Cumhurbaşkanı Tayyip Erdoğan yabancı yatırımcılarla yaptığı toplantıdaki konuşmasında OHAL gerekçesi olarak terör olaylarıyla, işçilerin demokratik hak alma araçlarından biri olan yasal grev hakkını kullanmalarını bir tutarak yaptığı açıklamaya gelen tepkiler büyüyor.
Erdoğan “Biz göreve geldiğimizde OHAL vardı. Şimdi grev tehdidi olan yere OHAL'den istifade izin vermiyoruz. Bunun için kullanıyoruz OHAL'i. Fotoğraf oldukça net.

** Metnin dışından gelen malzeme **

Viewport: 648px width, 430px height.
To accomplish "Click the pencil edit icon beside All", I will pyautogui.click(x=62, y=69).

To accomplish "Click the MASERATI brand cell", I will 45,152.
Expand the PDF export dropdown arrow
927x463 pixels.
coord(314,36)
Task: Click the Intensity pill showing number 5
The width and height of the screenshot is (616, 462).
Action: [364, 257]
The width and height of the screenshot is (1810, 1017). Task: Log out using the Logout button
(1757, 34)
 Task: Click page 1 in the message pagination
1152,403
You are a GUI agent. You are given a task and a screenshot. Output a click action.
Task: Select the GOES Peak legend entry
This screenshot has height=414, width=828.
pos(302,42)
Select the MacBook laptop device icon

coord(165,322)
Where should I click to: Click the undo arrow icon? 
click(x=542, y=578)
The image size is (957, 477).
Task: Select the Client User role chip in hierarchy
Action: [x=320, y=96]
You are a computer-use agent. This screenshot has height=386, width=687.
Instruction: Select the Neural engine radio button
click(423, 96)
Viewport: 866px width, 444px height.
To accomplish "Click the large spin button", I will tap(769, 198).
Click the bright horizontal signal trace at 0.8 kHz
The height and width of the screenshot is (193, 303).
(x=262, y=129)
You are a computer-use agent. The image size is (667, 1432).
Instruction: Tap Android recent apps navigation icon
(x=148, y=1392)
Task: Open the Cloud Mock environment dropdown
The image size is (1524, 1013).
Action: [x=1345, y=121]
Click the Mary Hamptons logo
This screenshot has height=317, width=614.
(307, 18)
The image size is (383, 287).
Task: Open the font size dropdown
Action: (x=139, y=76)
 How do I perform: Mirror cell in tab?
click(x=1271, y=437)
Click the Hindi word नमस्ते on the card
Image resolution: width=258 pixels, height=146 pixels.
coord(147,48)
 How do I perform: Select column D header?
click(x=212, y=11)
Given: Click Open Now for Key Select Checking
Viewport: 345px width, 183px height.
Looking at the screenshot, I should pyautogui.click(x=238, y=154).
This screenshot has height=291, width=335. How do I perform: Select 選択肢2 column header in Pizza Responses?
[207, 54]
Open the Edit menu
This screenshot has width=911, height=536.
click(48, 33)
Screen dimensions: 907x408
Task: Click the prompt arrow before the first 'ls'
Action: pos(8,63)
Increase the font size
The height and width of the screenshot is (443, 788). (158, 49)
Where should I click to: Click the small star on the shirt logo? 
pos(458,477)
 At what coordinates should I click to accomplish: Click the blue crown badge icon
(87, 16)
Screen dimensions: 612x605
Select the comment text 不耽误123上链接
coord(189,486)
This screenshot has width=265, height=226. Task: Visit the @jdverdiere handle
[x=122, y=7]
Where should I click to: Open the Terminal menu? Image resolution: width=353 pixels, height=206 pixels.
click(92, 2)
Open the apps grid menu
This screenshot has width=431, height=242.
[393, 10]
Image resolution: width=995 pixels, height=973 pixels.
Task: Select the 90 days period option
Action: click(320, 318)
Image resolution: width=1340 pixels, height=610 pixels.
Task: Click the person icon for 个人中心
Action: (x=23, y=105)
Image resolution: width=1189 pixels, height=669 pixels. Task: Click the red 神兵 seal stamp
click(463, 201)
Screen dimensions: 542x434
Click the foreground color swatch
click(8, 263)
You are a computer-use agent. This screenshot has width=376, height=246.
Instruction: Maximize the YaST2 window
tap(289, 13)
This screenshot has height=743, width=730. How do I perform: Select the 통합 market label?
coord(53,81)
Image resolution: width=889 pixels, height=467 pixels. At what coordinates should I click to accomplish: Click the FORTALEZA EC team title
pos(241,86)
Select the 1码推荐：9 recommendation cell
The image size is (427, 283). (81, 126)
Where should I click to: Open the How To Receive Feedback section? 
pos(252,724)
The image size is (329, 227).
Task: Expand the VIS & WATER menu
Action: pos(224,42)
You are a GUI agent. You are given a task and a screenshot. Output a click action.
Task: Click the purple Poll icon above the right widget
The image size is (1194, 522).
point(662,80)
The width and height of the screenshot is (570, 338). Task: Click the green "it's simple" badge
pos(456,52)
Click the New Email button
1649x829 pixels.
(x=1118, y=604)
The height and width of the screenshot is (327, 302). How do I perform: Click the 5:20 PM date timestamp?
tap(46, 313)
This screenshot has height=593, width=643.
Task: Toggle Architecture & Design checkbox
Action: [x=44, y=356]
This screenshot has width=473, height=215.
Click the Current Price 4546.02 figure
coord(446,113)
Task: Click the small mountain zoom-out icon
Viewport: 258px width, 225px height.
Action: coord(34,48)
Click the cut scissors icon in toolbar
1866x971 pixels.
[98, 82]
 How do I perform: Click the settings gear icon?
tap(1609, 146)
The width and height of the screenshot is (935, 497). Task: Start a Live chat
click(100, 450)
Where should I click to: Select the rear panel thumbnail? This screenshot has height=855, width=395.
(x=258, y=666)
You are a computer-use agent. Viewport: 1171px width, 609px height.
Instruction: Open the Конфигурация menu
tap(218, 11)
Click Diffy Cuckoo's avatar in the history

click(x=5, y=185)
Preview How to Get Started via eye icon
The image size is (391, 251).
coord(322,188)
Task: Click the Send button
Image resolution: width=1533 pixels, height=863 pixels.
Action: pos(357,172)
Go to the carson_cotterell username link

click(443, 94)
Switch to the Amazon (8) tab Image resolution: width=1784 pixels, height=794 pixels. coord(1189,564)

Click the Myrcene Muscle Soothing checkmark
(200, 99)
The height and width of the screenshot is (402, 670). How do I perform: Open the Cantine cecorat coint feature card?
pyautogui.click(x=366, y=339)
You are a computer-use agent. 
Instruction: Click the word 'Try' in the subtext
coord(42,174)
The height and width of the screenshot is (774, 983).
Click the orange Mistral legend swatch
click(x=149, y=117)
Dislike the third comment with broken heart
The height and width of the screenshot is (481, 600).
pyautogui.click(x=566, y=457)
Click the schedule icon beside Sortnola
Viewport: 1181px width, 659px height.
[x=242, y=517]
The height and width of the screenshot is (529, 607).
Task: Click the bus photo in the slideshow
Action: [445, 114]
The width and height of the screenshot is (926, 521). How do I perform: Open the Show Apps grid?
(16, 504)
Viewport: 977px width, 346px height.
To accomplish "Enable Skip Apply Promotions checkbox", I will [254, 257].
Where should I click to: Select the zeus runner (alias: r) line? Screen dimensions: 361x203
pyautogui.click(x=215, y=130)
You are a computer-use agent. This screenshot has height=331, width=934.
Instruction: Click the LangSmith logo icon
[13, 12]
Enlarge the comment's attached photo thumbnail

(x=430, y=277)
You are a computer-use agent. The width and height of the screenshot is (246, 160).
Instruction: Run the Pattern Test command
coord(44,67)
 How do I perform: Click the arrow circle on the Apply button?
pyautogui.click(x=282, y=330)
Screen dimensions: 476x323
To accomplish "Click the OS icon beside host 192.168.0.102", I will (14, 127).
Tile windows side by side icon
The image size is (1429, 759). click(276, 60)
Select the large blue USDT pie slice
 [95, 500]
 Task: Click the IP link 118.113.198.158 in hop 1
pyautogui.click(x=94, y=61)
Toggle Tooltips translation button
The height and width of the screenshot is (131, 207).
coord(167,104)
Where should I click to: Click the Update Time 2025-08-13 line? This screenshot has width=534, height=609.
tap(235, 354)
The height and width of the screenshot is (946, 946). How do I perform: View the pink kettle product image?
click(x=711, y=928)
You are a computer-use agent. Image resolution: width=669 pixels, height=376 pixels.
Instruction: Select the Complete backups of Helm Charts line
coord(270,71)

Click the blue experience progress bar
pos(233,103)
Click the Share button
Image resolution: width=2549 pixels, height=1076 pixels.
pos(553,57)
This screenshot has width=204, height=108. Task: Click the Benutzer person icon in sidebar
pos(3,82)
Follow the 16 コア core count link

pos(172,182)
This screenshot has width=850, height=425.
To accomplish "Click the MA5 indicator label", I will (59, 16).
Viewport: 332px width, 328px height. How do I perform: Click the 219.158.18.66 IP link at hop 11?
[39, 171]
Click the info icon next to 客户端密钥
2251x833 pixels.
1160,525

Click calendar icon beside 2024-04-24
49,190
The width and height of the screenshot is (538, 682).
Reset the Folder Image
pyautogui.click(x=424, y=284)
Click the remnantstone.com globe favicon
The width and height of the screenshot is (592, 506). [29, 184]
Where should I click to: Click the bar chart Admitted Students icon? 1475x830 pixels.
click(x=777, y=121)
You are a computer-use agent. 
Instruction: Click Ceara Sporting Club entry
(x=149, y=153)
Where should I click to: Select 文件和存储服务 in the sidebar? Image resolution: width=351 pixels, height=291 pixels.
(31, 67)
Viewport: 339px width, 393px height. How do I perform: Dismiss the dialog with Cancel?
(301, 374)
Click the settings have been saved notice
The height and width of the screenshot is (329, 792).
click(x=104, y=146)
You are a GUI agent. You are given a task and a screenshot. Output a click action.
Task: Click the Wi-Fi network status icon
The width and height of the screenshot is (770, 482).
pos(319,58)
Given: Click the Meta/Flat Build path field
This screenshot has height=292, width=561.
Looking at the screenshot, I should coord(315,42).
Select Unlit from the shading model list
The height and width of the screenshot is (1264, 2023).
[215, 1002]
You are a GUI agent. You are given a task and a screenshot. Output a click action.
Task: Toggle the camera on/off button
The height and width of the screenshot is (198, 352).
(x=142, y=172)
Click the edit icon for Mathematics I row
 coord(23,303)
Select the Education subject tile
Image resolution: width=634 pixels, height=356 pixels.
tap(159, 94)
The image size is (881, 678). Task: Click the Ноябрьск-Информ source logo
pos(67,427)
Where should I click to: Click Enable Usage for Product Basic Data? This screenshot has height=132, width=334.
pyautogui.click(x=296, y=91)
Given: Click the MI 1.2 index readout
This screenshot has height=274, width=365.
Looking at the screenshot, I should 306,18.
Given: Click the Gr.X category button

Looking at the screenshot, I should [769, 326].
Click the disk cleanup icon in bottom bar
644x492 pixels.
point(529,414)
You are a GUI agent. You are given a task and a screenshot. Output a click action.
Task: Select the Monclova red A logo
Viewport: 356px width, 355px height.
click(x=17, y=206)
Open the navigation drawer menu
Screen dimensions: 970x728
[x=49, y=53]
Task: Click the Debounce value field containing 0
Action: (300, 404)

Bir yanda 80 milyon vatandaş, diğer yanda ruhunu ve bedenini şarlatana adamış terörist vardır. Biz OHAL’i iş dünyasının daha rahat çalışması için getirdik. İş dünyasında herhangi bir sıkıntınız aksamanız var mı? Biz göreve geldiğimizde OHAL vardı. Şimdi grev tehdidi olan yere OHAL’den istifade izin vermiyoruz. Bunun için kullanıyoruz OHAL’i. Fotoğraf oldukça net" dedi.
Erdoğan'ın konuşmasındaki ifadelerine Birleşik Metal-İş Sendikası tarafından yanıt geldi. "Grevci işçiler terörist değildir Sayın Erdoğan!" başlığıyla yayımlanan yanıtta şu ifadeler yer verildi:
Grevci işçiler terörist değildir!
"Bu son derece üzücü ve bir o kadar da düşündürücü açıklamanın üstelik böylesine önemli bir toplantıda yapılmış olması ülkeyi yönetenlerin sadece işçilere ve grev hakkına bakış açısını değil aynı zamanda demokrasi anlayışını da açıkça ortaya koymaktadır.
Unutulmamalıdır ki işçiler de en az işverenler kadar bu ülkenin vatandaşlarıdır; vergi verirler, oy verirler, askerlik yapıp can verirler, terlerini akıtıp emek verirler, üretim yaparlar, katma değer yaratırlar.
Yani eğer bugün bir vatandan söz ediyorsak o vatanın her zerresinde bu insanların kanları, canları ve alınterleri vardır.
Şimdi bunca hayat canları pahasına ve bedenleri tüketircesine ortaya konurken terörün bizatihi kurbanları da hatta onlarken olağanüstü hal gerekçesi olarak öne sürülen terör eylemlerinin hemen yanı başında bu insanların ekmek davalarının zikredilmesi ne hakka ne hukuka ne de adalete sığmamaktadır.
Sayın Erdoğan “Bu olağanüstü hal ülkeni zaten çok küçük bir parçasında uygulanıyor o da 80 milyon dışındaki bir avuç terörist içindir” derken, şimdi biz Cumhurbaşkanımıza soruyoruz; Bu küçük toprak parçası metal işçilerinin, cam işçilerinin ve banka işçilerini çalıştıkları fabrikalar mıdır? Buralarda çalışan binlerce işçi 80 milyona dahil midir? Dahil değillerse kendilerinden niye hala vergi alınmaktadır, askere çağrılmaktadır oy istenmektedir.
Bu soruların cevabını elbette bu ülkedeki her vatandaş gibi bizler de çok iyi biliyoruz. Ama bizleri bu soruları sormaya mecbur bırakan anlayışa elbette sorulacak büyük bir hesap olmalıdır. Çünkü bu ülke kimsenin kendi keyfi için birilerine peşkeşe çekemeyeceği kadar büyük bir ülkedir. Bu halk da asla güce boyun eğmeyecek kadar gururlu ve büyük bir halktır."